Since the altar itself is basically just a platform to hold your magickal tools, you can use practically anything to be your altar. A table, an old dresser, even a night stand can be called into service as an altar. The important thing is that whatever you choose, it should be used for no other purpose than to be your altar. Remember, an altar is sacred and should not be used for any mundane purpose.

If you don't have room for a permanent altar, you can purchase table-top altars from ritual supply stores like The Unicorn Shoppe. These can be conveniently stowed-away, out of sight, until needed, then brought out and set atop a table for the duration of a ritual. This is not a best-case scenario, but if your temple must do double-duty as a living room, this may be the best solution for you.

After you've chosen your altar, you will need to place upon it your consecrated magickal tools. There are four tools that are essential for any high magick altar, one for each of the elements.

For Air, the element of the east, you will need a dagger (also called an Athame) or sword. Usually, you would want to choose a double-edged blade, representing the Divine Intelligence's ability to cut through to see both (or all) sides of a situation. If you choose to use a single-sided blade as your Air tool, you are cautioned to remember that you are being one-sided in your outlook.

Other than that, pretty much any dagger or sword you choose will suffice. Th important thing is that your choice attracts you or “speaks to you.”

For Fire, the element of the south, you will need a wand. Because the wand is the implement most used during a ritual, used for drawing pentagrams and hexagrams, etc., this is often the first tool obtained by the neophyte magician.

There is a lot of lore associated with the wand.
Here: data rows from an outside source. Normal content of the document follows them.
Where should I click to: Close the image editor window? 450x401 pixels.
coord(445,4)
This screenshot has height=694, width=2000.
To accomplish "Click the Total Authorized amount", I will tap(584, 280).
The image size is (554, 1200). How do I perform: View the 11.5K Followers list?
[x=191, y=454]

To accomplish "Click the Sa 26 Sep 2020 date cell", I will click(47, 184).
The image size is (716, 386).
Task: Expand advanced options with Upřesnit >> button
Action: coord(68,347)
For example, the turn-of-the-century Golden Dawn folks said that a wand had to be cut froma tree in the middle of the night with a single swoop of a knife. The moon was to be in a particular phase. Then the branch had to be hollowed-out lengthwise and a magnetic rod inserted.
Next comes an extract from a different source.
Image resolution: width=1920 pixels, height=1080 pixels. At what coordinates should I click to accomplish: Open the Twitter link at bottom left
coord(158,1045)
Since becoming a magickal adept, I've had the privilege of meeting many practicing magicians, and I've yet to meet one who's gone to so much trouble. Most wands these days are either wood (often a dowling rod), or made out of a metal such as copper or silver. At the far end of the wand, the end that points to the quarters as you draw your pentagrams, should be a clear quarts crystal of reasonably high quality, to amplify your intent. At the other end, you will often find an amethyst crystal, or a grounding stone such as hematite.

Although many people still make their own wands, most people either have one made for them or buy one ready made at a magickal shop. Remember, don't be in a hurry and buy the first wand you see. Wait until you find a want that “just seems right” for you.
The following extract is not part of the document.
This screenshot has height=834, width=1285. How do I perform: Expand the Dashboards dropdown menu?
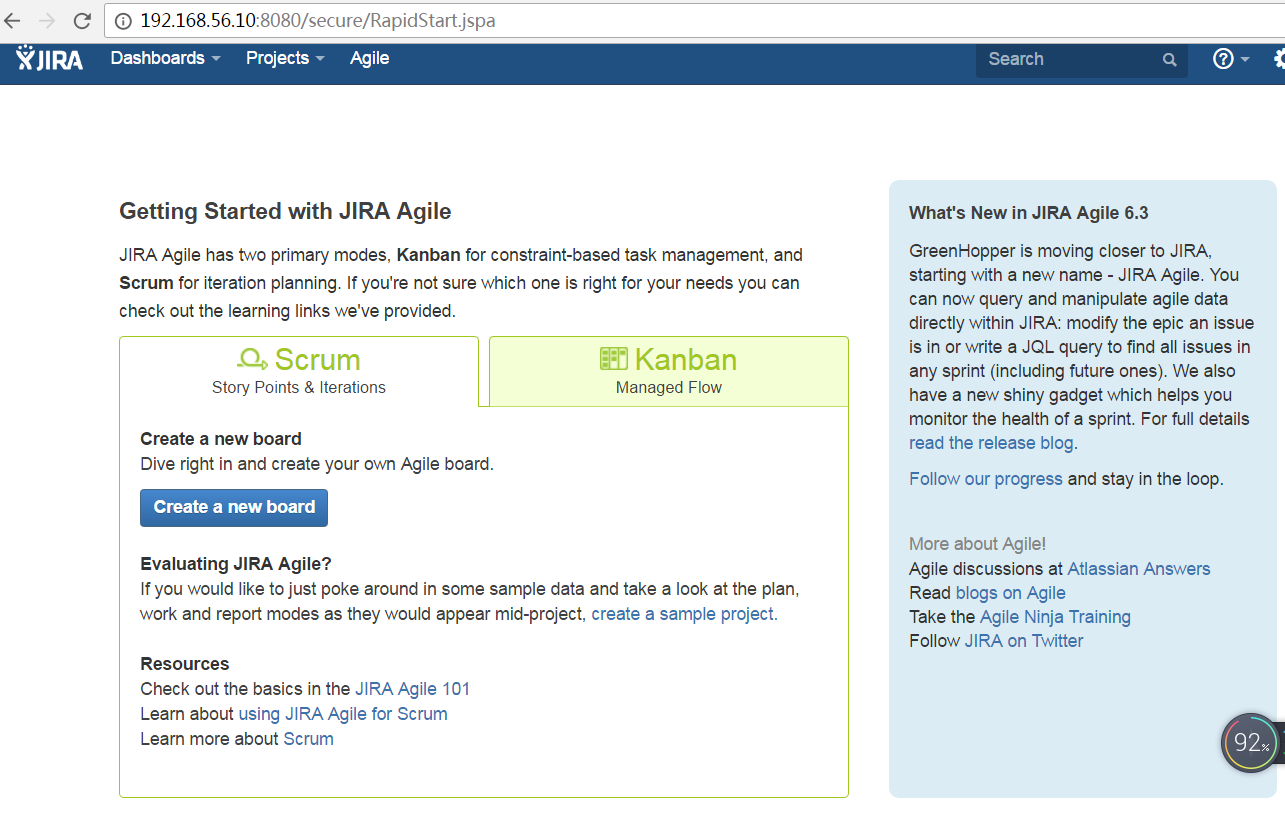click(165, 59)
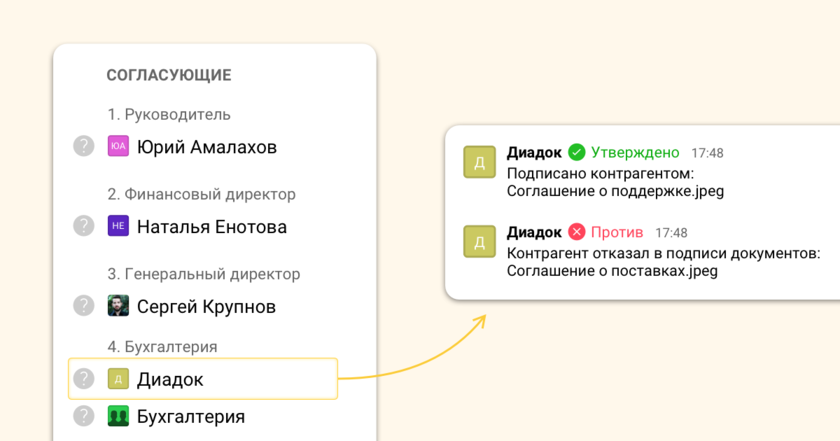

For Water, the element of the west, you will need a chalice. There are no hard and fast rules regarding the chalice. Many people use a simple wine glass, others buy ornate silver cups that are engraved with a sacred symbol, like a pentagram or triquetra. However, your chalice should only be used within sacred space. Don't use your consecrated chalice to imbibe at the dinner table, for example.

Finally, for Earth, the element of the north, you will need a pentacle. Basically, a pentacle is a circle with a pentagram inside. Although Wiccan and magick stores sell pentacles made from both silver and wood, my thinking is that silver is somewhat inappropriate for the Earth element, since silver is lunar and the moon is watery. Wood, on the other hand, is about as “earthy” as it gets.


Even though these four tools are considered “essential” for any magickal altar, there is room for creativity and it's possible to find replacements for these tools as long as the magician keeps in mind that there needs to be a tool for each element.

For example, for many years I didn't have an athame or sword on my altar because I'm not especially fond of knives. Instead, I used a unique shaped and very large quartz crystal which I consecrated as my Air tool. Likewise, I have never owned an altar pentacle. For Earth I use a large piece of petrified wood that I found on the property where I live.